For forty years Clare and the women lived a life of prayer and simplicity outside the city walls, close to leper colonies. These "Poor Ladies" strove to live the Gospels in a way that they had not been lived before. They did not "shirk deprivation, poverty, hard work, trial, or shame and the contempt of the world." Clare, like Francis, considered all persons to be equal. During her lifetime, her reputation became well known as a woman of prayer and one who possessed the gift of healing. A few of her writings remain that provide a glimpse of her rich spirituality. Clare modeled her life on the humanity of Jesus. By gazing upon the image of the crucified Christ, Clare came to identify with his poverty, and this became the foundation for her own practice of poverty. Because Jesus was born poor and naked in the crib and died poor and naked on the cross, the only way Clare knew to imitate him was to be poor also.

 

Francis of Assisi died the evening of October 3, 1226. The mourners carried his body to San Damiano on their way up the hill to Assisi so that Clare and the women might see his remains and bid him their last farewell.
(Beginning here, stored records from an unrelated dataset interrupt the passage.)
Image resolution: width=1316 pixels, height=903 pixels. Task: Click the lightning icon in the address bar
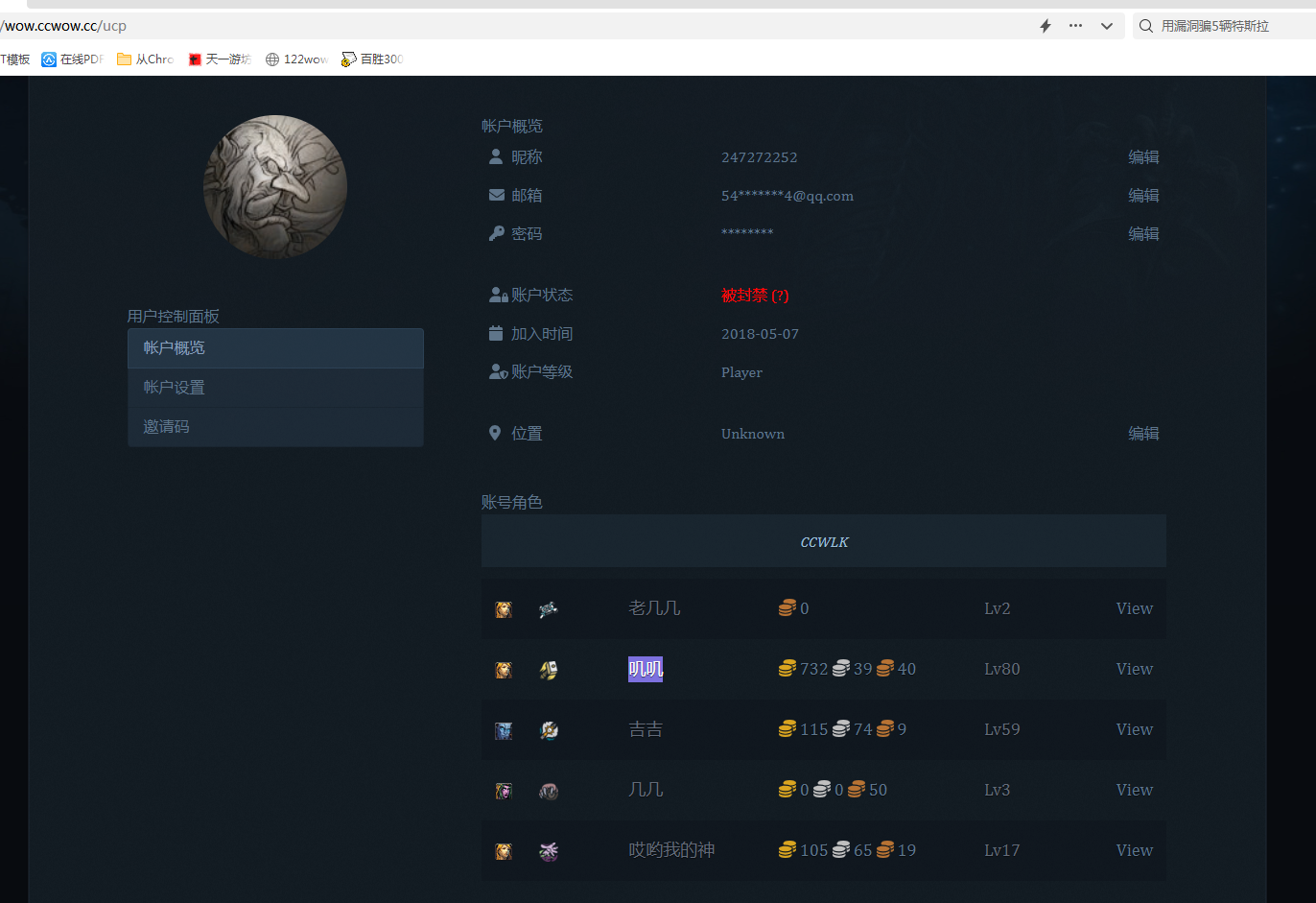pos(1045,26)
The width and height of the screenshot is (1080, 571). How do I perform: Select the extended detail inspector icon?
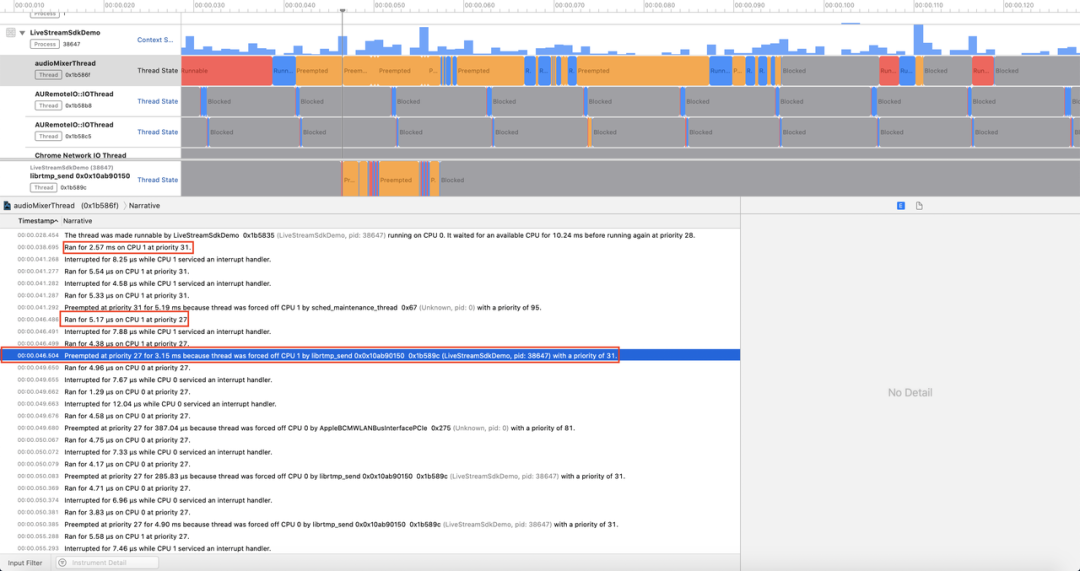point(900,205)
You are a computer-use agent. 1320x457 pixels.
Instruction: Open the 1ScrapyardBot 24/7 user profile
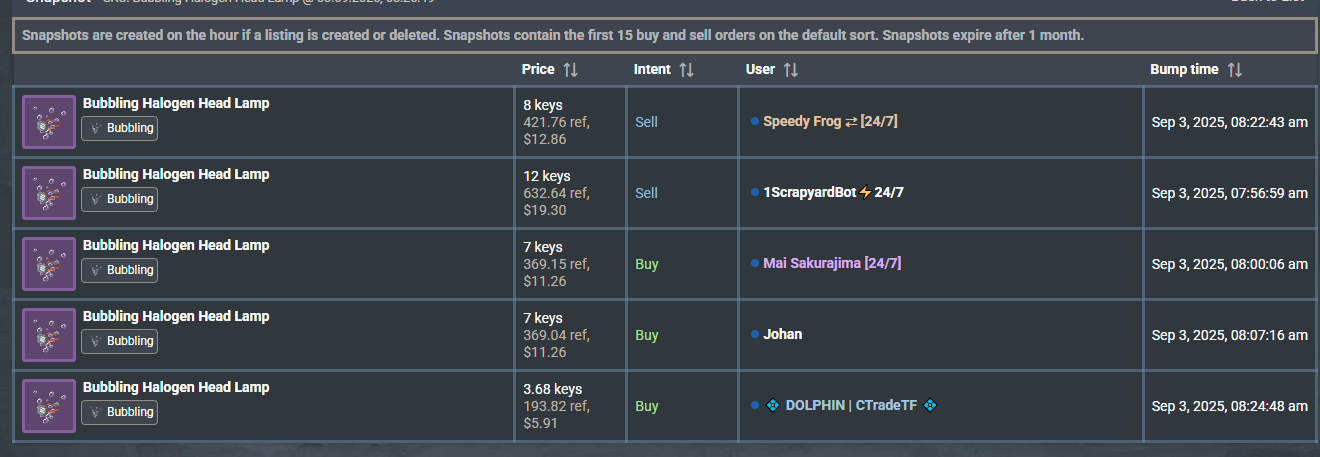pos(833,192)
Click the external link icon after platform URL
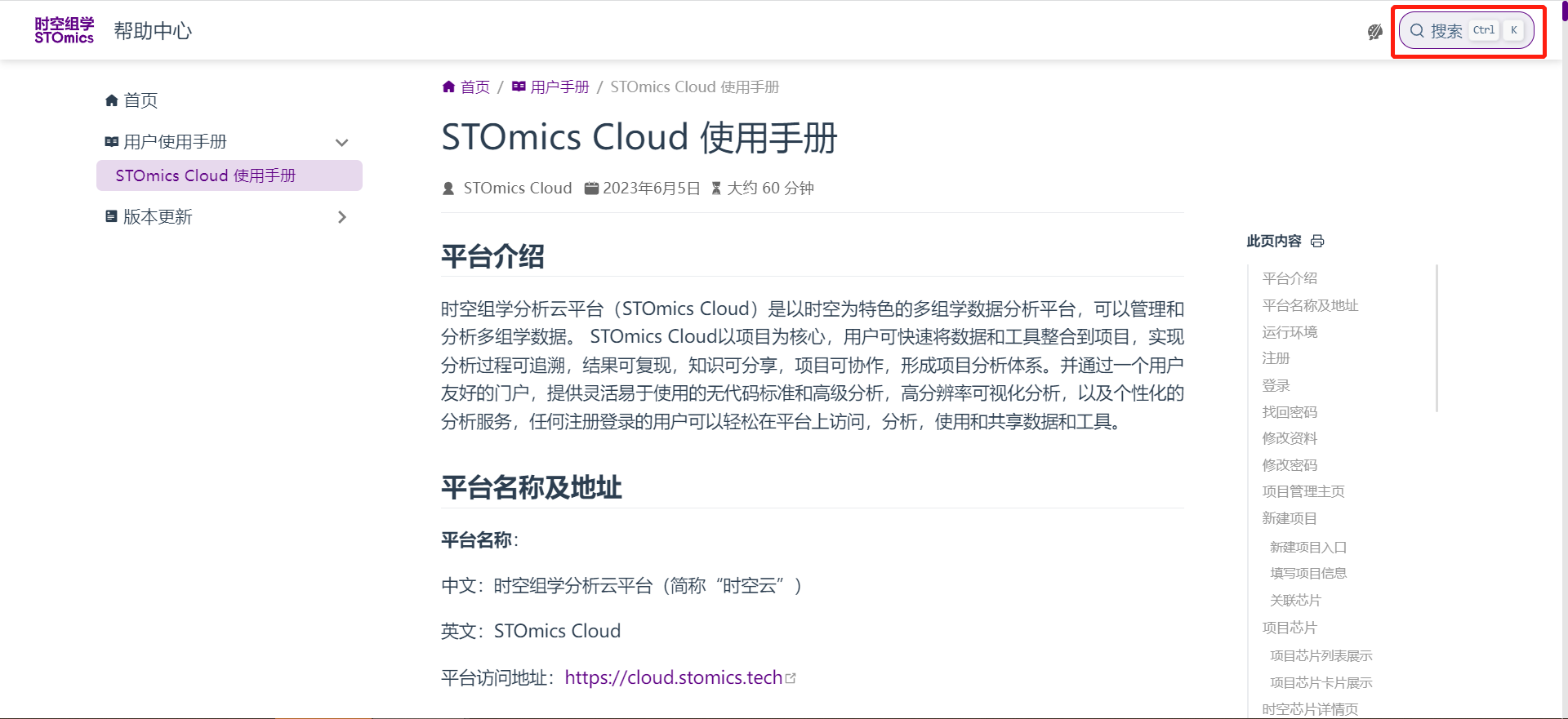The width and height of the screenshot is (1568, 719). point(791,678)
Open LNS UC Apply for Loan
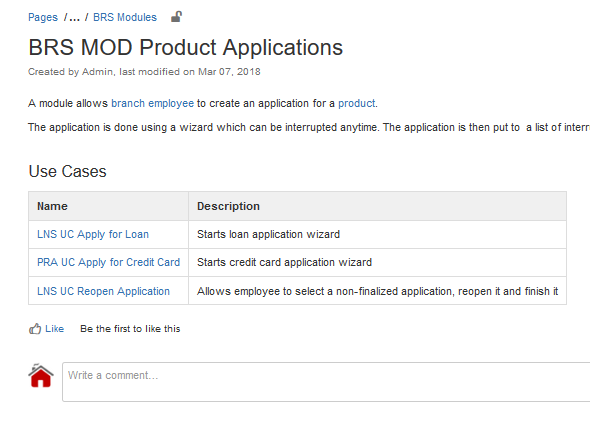 coord(93,234)
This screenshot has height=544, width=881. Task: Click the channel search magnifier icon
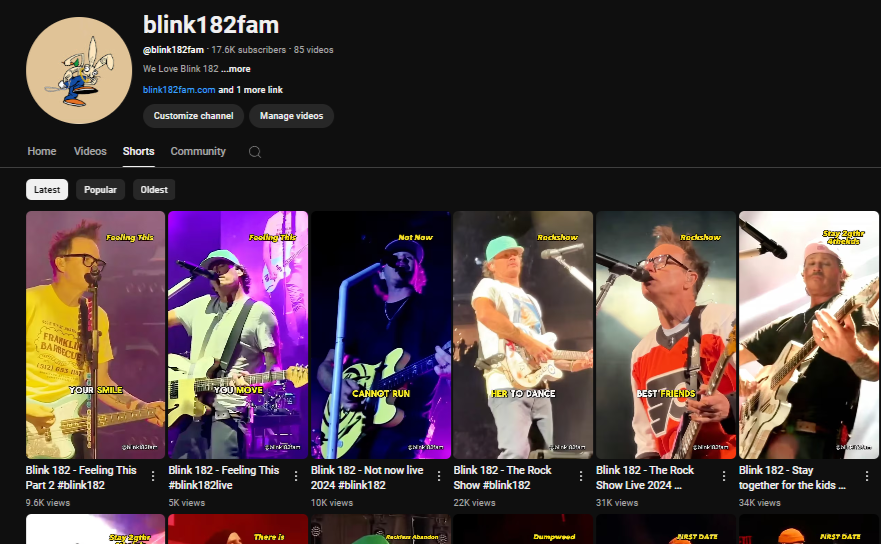(x=255, y=152)
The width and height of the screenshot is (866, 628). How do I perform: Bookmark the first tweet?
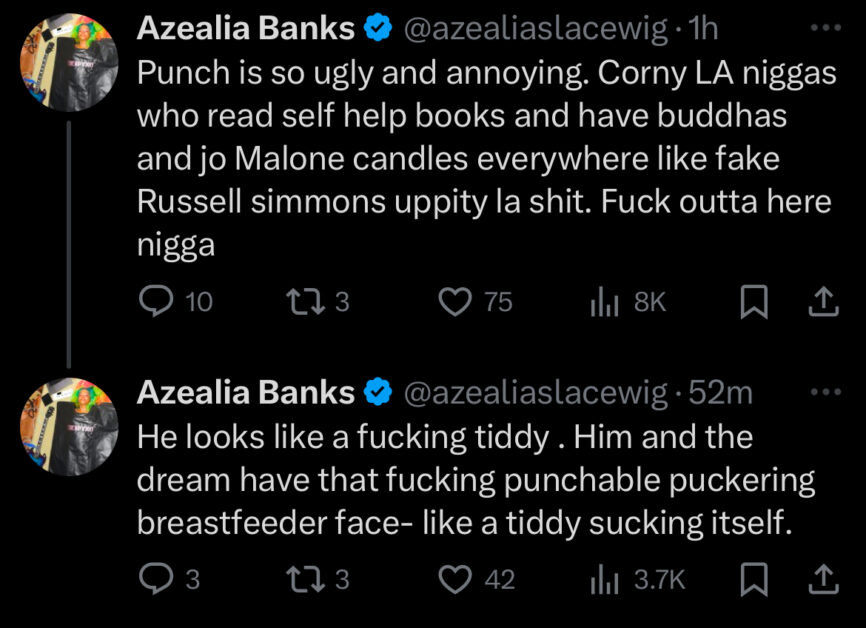tap(754, 302)
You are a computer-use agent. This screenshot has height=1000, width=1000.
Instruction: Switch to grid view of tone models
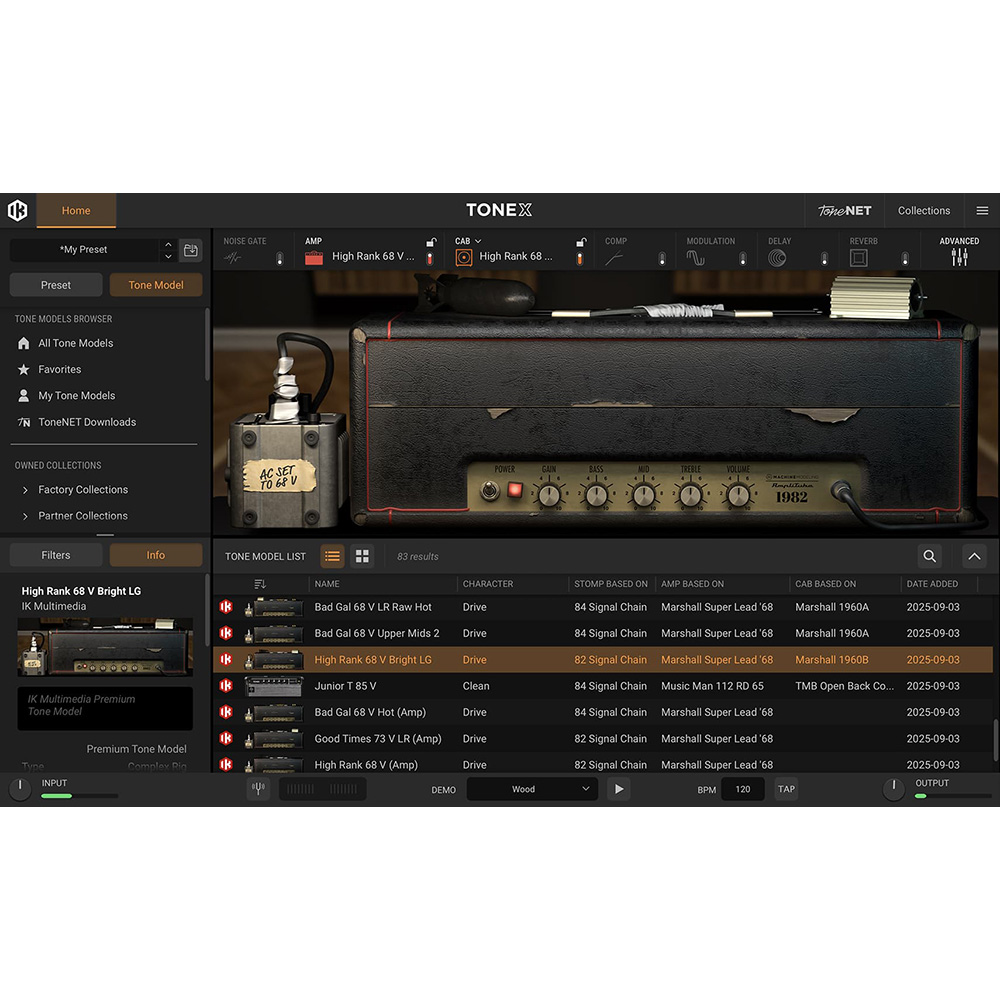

Clare lived for twenty-seven more years offering support and guidance to Francis' earliest companions. During those years she experienced tension with the papacy over the form of life she desired to live. Three different popes gave her "new rules" to live by. When Pope Innocent IV made an effort to give her a Rule in 1247 that did not include the Privilege of Poverty, she began to write her own form of life which was closer in spirit to that of Francis. Clare's form of life was finally approved while Clare lay on her deathbed in 1253. The Poor Clares today follow this Rule of Saint Clare.